Lontani dai target – Al 31 dicembre 2022, le fonti rinnovabili arrivano quasi a 64 gigawatt di potenza installata che, con una produzione di circa 98,4 TWh, hanno coperto circa il 32% del fabbisogno nazionale di energia elettrica, che ammontava a 316,8 TWh. Nel 2022 la capacità rinnovabile in esercizio è aumentata di 3 gigawatt, 1,6 in più rispetto al 2021. Un trend certamente non sufficiente per raggiungere gli obiettivi climatici e di sviluppo delle rinnovabili, dato l’obiettivo di nuovi 85 GW al 2030, che vuol dire installare una media di poco meno di 10 GW all’anno a partire dal 2023. “Con la media di nuova capacità realizzata negli ultimi due anni, l’obiettivo di realizzare 85 GW verrà raggiunto tra vent’anni” spiega Legambiente. “Al governo Meloni torniamo a ribadire che il Paese non deve diventare l’hub del gas, ma quello delle rinnovabili” commenta il presidente nazionale Stefano Ciafani, secondo cui in primis “occorre semplificare l’iter dei processi autorizzativi per garantire certezza dei tempi e potenziare gli uffici delle Regioni che rilasciano le autorizzazioni affinché gestiscano meglio i progetti che si stanno accumulando”. La semplificazione, dunque, è ben lungi dall’essere realizzata.
Calano le produzioni (fotovoltaico a parte). E aumenta anche quella da carbone – Tutto questo impatta anche sulle produzioni energetiche. Fotovoltaico a parte, infatti, nel 2022 le fonti rinnovabili hanno fatto registrare tutte segno negativo. Con un dato drammatico, ma che non sorprende vista la crisi idrica in corso, per l’idroelettrico: meno 37,7%. A cui si aggiunge il calo del 13% in tema di produzione da pompaggi che portano il contributo delle rinnovabili, rispetto ai consumi complessivi, al 32%. Ovvero ai livelli del 2012. E se l’idroelettrico produce 16,9 TWh in meno rispetto al 2021, mentre biomasse, geotermia ed eolico perdono rispettivamente il 2,1%, l’1,6% e l’1,8%, la produzione energetica da carbone aumenta del 61,4%.
Le cause della paralisi – Come si spiega nel report, “nessuna delle semplificazioni entra in modo strutturale sulle normative esistenti”. Per questo occorre capire quali saranno gli effetti dei vari provvedimenti sulle Regioni, responsabili della stragrande maggioranza dei processi autorizzativi. Sebbene le procedure di Via siano divise tra Stato, Regioni e Comuni sulla base della potenza degli impianti, la quasi totalità dei progetti passa attraverso l’Autorizzazione unica (Au) in capo alle Regioni o attraverso il Provvedimento autorizzatorio unico regionale (Paur), che comprende anche la Via.

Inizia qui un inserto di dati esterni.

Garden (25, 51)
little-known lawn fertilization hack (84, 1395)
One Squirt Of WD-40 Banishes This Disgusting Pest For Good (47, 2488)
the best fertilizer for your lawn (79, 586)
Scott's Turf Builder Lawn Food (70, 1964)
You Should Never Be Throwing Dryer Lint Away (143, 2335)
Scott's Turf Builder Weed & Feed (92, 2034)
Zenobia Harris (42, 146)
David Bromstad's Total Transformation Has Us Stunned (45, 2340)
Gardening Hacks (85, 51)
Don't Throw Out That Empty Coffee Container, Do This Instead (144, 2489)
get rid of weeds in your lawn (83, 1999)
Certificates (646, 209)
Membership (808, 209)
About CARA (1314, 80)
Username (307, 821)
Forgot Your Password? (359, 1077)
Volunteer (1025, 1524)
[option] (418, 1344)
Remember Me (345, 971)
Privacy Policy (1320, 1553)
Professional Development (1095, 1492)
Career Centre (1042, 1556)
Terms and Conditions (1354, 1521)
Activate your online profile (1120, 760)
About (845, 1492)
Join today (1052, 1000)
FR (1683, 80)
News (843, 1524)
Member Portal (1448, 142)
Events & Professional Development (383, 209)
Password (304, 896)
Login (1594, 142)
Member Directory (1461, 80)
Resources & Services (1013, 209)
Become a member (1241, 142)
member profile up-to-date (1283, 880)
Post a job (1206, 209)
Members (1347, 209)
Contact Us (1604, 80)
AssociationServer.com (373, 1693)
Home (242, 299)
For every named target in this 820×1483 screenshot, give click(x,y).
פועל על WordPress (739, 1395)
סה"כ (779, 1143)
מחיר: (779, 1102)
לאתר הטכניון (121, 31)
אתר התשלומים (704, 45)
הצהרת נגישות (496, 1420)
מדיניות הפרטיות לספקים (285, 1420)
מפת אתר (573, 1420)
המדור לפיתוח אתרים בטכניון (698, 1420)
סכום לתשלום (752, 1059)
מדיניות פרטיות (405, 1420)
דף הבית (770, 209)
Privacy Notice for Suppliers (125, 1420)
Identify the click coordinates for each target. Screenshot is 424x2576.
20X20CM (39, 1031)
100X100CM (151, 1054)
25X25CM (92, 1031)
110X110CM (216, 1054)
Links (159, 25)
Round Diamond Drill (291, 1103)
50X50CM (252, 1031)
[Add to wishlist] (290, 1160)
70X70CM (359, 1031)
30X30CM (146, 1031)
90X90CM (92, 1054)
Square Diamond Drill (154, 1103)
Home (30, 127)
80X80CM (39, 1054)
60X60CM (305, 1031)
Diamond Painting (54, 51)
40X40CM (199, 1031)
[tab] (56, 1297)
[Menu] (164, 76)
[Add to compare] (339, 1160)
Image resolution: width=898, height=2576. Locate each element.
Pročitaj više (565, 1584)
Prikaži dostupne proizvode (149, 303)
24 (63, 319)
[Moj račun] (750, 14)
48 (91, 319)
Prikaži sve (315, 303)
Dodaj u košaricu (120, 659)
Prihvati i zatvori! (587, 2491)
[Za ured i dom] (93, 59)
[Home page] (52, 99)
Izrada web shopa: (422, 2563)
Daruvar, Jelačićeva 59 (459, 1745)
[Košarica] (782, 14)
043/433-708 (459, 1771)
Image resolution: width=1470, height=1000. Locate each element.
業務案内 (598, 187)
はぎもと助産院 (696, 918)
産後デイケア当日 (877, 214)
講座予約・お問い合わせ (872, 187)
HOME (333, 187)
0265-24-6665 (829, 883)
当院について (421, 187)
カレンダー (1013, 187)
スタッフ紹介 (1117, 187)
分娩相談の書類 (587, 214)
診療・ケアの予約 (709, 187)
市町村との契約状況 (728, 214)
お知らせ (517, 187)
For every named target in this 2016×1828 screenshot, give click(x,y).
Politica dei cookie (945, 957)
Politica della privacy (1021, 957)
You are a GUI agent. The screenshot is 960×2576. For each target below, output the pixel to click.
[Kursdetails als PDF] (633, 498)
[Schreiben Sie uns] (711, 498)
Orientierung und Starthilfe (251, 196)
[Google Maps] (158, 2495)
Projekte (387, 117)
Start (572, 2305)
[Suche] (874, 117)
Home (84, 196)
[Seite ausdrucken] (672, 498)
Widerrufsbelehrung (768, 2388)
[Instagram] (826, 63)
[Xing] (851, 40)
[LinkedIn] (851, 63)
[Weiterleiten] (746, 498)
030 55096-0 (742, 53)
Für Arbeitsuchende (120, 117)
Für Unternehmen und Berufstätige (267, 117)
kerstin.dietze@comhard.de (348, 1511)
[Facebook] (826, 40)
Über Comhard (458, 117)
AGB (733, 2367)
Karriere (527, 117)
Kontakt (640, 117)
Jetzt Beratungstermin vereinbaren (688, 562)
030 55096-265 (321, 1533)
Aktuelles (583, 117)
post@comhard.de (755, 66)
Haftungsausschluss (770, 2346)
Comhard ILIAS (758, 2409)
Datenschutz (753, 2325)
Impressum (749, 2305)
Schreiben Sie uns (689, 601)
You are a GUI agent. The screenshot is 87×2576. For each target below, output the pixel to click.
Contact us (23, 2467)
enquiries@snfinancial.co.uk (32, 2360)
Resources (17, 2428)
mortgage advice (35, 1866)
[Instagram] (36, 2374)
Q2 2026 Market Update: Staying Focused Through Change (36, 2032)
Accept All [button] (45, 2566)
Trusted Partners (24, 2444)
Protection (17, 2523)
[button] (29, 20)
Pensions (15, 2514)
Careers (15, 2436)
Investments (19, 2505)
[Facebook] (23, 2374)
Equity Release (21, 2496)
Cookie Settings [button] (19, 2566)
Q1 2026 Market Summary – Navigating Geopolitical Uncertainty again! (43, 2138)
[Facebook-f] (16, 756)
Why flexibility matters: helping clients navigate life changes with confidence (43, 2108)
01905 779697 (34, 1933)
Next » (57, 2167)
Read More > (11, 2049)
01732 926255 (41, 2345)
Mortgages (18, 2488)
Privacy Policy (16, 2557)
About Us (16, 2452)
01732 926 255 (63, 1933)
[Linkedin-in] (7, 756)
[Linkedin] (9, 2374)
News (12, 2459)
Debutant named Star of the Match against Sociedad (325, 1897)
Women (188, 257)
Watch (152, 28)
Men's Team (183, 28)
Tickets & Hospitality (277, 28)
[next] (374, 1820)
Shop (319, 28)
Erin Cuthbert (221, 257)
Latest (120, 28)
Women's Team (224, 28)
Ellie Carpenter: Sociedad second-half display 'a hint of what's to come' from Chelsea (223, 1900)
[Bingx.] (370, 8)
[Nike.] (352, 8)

Sui 13 scenari possibili, semplificati da Elemens nel Rapporto Regions 2030, 11 (ossia tutti quelli la cui procedura vede l’applicazione dell’Au o del Paur) sono in capo alle Regioni con un evidente blocco alle installazioni. Il report evidenzia due problemi. In primis, la lentezza con cui i progetti attraversano la fase di Via: dal 2019 circa la metà di quelli presentati sono ancora in attesa del parere, sia sul fronte fotovoltaico che eolico on-shore. Progetti che dopo questa fase dovranno affrontare anche l’iter di autorizzazione. La percentuale di progetti in attesa di Via sale con gli anni, arrivando al 98% di quelli presentati nel 2022. In secondo luogo, per l’eolico on-shore, emerge la discrepanza fra i progetti con Via positiva e quelli effettivamente autorizzati. Questo dimostra che l’iter autorizzativo è a tutti gli effetti uno scoglio difficilmente superabile, specialmente per questa specifica fonte energetica costantemente osteggiata a livello locale.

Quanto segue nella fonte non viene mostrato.